June 4, 2006

Mark Warner in 2008

I know it’s early to be making presidential predictions but I am going to make one: Mark Warner is going to win the presidency in 2008. I say this happily because out of the entire presidential field I believe he is the best person for the job. Before I get into why I think he deserves to win, let me summarize why he can win:

1. He’s a former governor. Senators don’t win presidential elections; they haven’t in almost 50 years.

2. He’s a Democratic governor from a red state (Virginia); do the names Jimmy Carter and Bill Clinton ring a bell?

3. He left office in Virginia with an 80% approval rating; the highest on record for any governor in U.S. history.

4. He is a self-made millionaire (worth almost $200 million), tall, good-looking, well-spoken, charismatic.

5. He has no Washington baggage; he is an entirely fresh face. Haven’t we all had enough of the Bushes and Clintons?

6. He is a dedicated problem solver who became governor in Virginia when the state was mired in one of its worst fiscal nightmares. In four short years he turned it into one of the most prosperous states in the union.

7. He has a record of strong bipartisanship; the Virginia state senate was Republican-controlled under his tenure.

8. He appeals directly to rural voters in an authentic manner and does not come off as a member of the “liberal elite”.

9. Perhaps most importantly, he emphasizes what he is for, not what he is against, and emphasizes looking towards the future instead of the past (something I predicted would be a winning strategy early last year), all of which is just what the American people so desperately want.

Flowing from this last point, here are the reasons why Warner deserves to be our next president:

1. For a long time Democrats have been struggling to define what they stand for; national elections are not successful when run strictly on “opposition” platforms. Mark Warner doesn’t suffer from this problem. He articulates what he stands for, and does not focus exclusively on attacking Republicans. While he is short on specific policy proposals, I think this is actually a plus: Americans don’t vote for policy details, but for overall vision and direction. They trust that their leaders will flesh out the details once in office.

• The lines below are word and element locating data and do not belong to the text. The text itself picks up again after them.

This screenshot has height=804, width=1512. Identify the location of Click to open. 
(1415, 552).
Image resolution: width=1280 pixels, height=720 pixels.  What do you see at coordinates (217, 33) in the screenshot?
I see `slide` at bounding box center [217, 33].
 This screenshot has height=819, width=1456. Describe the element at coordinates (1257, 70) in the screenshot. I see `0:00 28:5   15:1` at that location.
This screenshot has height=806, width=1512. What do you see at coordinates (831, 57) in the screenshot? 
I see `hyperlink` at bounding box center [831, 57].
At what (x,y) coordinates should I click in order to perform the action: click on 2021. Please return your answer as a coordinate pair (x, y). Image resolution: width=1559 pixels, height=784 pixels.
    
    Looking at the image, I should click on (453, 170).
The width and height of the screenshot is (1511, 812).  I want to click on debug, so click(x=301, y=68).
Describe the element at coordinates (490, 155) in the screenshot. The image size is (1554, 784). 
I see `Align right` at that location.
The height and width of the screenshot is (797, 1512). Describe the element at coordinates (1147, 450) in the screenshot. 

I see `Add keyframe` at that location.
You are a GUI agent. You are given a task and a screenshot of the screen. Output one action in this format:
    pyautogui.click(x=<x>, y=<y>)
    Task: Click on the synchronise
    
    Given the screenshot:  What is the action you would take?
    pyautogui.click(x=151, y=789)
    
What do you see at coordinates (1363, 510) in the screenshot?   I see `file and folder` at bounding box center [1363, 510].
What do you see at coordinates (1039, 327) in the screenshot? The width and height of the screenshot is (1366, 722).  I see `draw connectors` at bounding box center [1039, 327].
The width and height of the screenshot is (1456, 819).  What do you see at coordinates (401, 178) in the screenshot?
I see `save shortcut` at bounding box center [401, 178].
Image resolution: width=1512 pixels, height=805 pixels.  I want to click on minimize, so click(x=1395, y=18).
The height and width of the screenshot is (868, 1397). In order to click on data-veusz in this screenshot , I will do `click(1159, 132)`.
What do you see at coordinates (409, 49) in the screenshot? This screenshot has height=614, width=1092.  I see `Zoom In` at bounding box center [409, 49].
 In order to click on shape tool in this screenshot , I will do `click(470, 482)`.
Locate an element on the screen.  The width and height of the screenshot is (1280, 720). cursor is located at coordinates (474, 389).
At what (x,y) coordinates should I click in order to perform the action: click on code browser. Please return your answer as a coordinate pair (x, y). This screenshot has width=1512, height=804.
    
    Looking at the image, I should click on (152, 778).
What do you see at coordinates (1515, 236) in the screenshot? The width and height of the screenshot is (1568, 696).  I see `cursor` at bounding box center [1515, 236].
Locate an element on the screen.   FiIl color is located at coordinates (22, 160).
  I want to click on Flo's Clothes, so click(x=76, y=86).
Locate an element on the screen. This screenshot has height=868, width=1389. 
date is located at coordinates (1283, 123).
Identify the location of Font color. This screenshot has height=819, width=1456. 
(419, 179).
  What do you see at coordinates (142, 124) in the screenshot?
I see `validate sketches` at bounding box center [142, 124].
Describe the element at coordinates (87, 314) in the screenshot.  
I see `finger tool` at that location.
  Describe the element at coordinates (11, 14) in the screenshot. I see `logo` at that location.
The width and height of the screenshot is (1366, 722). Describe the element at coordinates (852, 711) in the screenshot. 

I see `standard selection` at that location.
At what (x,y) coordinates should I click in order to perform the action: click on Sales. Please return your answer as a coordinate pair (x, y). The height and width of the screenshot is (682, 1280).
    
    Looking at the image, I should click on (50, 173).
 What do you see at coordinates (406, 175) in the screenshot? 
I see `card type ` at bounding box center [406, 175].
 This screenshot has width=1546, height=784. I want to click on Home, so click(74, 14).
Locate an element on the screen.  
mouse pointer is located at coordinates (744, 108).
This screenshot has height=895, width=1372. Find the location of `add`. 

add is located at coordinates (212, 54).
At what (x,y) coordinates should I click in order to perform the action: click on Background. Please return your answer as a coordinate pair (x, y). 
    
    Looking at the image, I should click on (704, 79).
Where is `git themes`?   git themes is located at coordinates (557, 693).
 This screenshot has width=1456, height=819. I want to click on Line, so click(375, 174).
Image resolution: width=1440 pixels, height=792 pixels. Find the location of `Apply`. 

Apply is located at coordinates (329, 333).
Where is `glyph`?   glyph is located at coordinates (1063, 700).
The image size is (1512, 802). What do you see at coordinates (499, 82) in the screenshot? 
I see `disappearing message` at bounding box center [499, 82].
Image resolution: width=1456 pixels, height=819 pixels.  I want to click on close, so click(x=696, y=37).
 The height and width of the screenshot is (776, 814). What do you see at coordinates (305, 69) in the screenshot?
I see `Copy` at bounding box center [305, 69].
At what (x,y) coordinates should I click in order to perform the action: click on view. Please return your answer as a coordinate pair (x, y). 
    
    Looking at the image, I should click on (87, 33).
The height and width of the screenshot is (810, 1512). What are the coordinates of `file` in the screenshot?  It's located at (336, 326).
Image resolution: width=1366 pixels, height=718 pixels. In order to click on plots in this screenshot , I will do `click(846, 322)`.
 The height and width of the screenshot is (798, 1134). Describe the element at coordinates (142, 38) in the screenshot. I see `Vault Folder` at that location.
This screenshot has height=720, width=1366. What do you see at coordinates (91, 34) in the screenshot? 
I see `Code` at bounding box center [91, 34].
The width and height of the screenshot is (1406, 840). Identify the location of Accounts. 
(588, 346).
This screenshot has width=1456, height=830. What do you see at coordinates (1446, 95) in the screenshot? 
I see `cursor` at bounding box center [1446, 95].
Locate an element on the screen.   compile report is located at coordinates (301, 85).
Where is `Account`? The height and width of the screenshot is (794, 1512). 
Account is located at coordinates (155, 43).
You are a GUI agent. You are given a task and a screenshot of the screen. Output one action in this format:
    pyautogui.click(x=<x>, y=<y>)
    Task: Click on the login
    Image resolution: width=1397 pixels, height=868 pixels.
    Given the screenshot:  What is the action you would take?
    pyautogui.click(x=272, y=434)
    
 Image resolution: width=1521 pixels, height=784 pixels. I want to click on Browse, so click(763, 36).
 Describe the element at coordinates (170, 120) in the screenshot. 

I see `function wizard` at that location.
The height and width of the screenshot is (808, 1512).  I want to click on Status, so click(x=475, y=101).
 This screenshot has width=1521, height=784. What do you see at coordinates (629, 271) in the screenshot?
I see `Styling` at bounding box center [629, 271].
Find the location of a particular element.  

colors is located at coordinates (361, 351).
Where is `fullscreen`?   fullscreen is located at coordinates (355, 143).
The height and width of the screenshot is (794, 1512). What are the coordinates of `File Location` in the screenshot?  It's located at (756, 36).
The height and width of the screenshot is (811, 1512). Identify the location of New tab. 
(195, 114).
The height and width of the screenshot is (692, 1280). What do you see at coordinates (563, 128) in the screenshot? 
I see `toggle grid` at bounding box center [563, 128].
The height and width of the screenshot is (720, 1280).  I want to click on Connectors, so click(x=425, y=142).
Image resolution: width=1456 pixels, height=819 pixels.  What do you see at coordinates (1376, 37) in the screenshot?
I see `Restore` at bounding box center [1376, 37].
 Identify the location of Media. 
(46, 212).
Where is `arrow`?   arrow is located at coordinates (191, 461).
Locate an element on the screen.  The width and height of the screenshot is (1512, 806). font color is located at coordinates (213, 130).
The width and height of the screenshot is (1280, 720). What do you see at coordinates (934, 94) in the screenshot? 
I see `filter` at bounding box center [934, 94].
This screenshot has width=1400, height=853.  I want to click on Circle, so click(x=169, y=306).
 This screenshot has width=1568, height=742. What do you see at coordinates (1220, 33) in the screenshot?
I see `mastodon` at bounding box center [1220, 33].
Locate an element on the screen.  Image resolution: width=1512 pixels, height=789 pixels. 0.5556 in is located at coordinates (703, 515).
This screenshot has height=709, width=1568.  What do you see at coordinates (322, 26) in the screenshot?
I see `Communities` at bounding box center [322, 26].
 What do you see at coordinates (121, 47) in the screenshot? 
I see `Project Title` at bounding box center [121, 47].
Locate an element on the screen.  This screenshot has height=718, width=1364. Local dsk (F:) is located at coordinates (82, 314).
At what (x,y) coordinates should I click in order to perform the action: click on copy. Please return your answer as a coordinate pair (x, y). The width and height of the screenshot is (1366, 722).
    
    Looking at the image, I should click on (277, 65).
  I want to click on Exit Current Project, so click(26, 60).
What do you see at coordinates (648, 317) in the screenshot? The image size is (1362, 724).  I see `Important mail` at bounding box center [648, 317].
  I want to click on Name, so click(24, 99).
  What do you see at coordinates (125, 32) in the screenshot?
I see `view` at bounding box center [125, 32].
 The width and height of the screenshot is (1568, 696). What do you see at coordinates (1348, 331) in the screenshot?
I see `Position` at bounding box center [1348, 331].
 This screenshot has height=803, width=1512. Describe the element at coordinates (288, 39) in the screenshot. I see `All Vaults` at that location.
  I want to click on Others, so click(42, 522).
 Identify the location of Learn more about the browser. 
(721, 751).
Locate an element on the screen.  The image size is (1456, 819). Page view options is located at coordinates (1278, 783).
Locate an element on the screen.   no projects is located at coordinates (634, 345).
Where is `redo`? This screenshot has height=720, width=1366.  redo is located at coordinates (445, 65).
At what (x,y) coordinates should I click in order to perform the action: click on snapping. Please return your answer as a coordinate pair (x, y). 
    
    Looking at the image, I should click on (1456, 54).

On this note, Warner has put forth a very optimistic vision of an America that embraces globalization and technology, expands economic opportunities, and returns to fiscal responsibility.

2. He proudly proclaims himself a Democrat and a progressive, and says clearly why Democratic values are the best values for America. At a time when too many Democrats have themselves in a tizzy over how to attract the elusive (and perhaps mythical) “values voters”, often making the huge error that Democrats need to “out-god” the Republicans (e.g., Joseph Lieberman), Mark Warner has realized that emphasizing the traditional Democratic values of fairness, hard work, civil rights, and opportunity are the key to winning over the majority, and that there is no need to throw bones to intolerant religious minorities.

3. While his foreign policy views have not been entirely fleshed out, so far he is saying the right things. He continually emphasizes the need to deal with the present situation in Iraq, regardless of whether it was right to invade, and so he emphasizes trying to find a workable strategy to bring stability to the country. He shies away both from any mention of specific exit strategies as well as the delusional optimism of some of the war’s more fervent supporters. While some on the left may find his rhetoric too hawkish, to me it strikes the proper balance between caution and a will to achieve some sort of victory, which is not only probably the right course, but also in line with most Americans’ thinking.

4. Finally, if Mark Warner were elected I think we could expect many positive outcomes: a return to fiscal sanity, the appointment of moderate justices who respect individual liberties, a much improved environmental policy, a huge increase in incentives for scientific research, and a significantly improved standing in the world. While partisanship would not disappear, I think it would be much harder for the Republicans to mount aggressive assaults on a man respected by many Southerners and rural voters at a time when the public is fed up with partisan squabbling.

A few additional observations as well:

First, Mark Warner is not a perfect candidate, nor anything approaching a saint. His insistence that marriage can only be between a man and a woman is disappointing, and he has not come out strongly enough against the attacks of the religious right on our liberties. But from all I can tell he is an honest man who is smart, articulate, and would bring a level of integrity to the White House not seen in a long time. His lack of foreign policy credentials could be his Achilles Heel, but I think a tactical VP pick could easily solve this (it worked for Bush).

The talking heads in the media are already saying how formidable Hillary Clinton is, but they are as wrong about this as they are about most things. As soon as Warner decides to run and the public gets a chance to see them side by side, it will be clear that Hillary doesn’t stand a chance. If Al Gore decides to run, I think it will even be better for Warner: Gore and Clinton would have to attack each other to try to win the nomination, and Warner would benefit from their dueling. When he wins the Democratic nomination, I believe that almost all 50 states would be in play. This widespread appeal is exactly the type of politics the Democrats must return to. I am convinced of Warner’s attraction not only on my own account, but because even some of my hardcore Republican friends are prepared to vote for him. (And when he wins, I predict Al Gore as the nominee to head the EPA).